▶ [What you will do]: Show all lines containing "Юлія" from the data below.

Saved entries

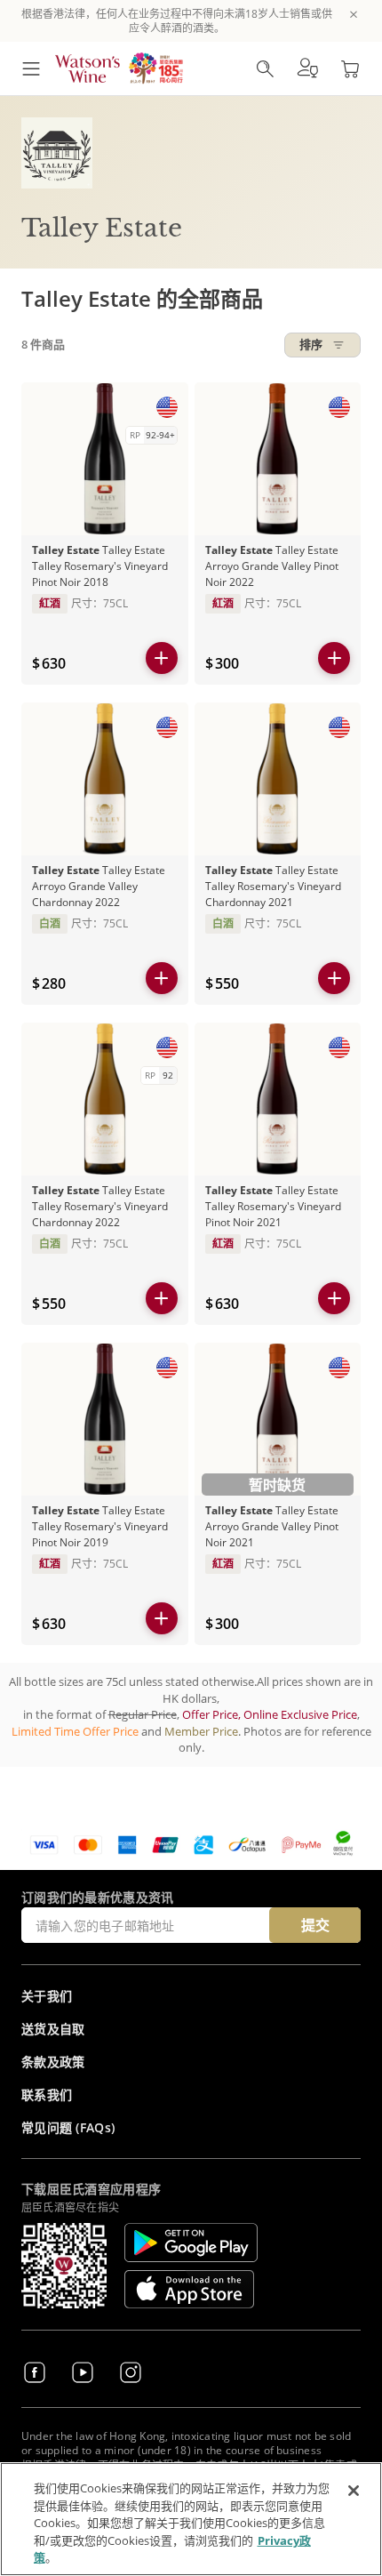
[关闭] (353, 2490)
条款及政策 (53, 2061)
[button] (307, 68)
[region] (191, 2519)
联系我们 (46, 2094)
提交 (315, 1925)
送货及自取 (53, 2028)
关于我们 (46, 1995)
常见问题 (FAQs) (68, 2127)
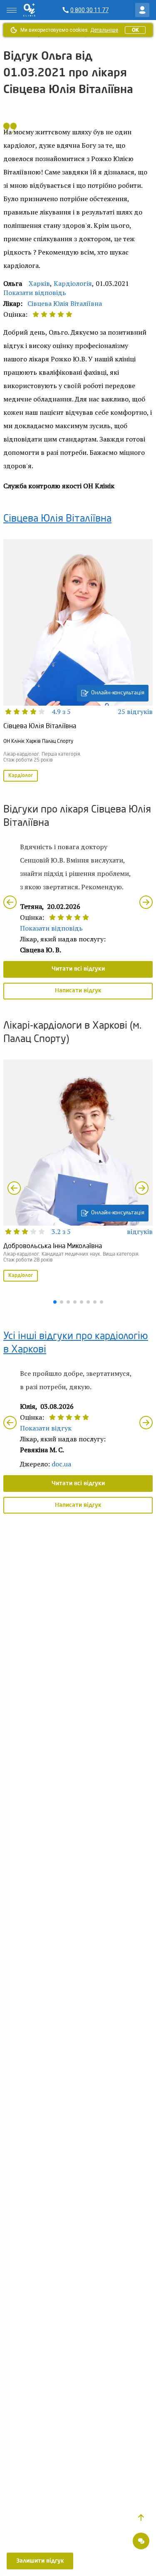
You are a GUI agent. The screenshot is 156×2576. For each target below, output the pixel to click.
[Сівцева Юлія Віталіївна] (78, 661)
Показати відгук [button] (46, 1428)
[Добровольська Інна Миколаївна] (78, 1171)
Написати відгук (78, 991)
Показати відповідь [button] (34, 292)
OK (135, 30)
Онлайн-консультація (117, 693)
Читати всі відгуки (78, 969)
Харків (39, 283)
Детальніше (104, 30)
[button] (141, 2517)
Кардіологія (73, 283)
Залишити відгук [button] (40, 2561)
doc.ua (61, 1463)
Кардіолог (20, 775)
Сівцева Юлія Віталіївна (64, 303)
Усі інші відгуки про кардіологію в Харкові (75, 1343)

▶ [Exercise result]:
[Сівцева Юлія Віталіївна] (78, 661)
Сівцева Юлія Віталіївна (64, 303)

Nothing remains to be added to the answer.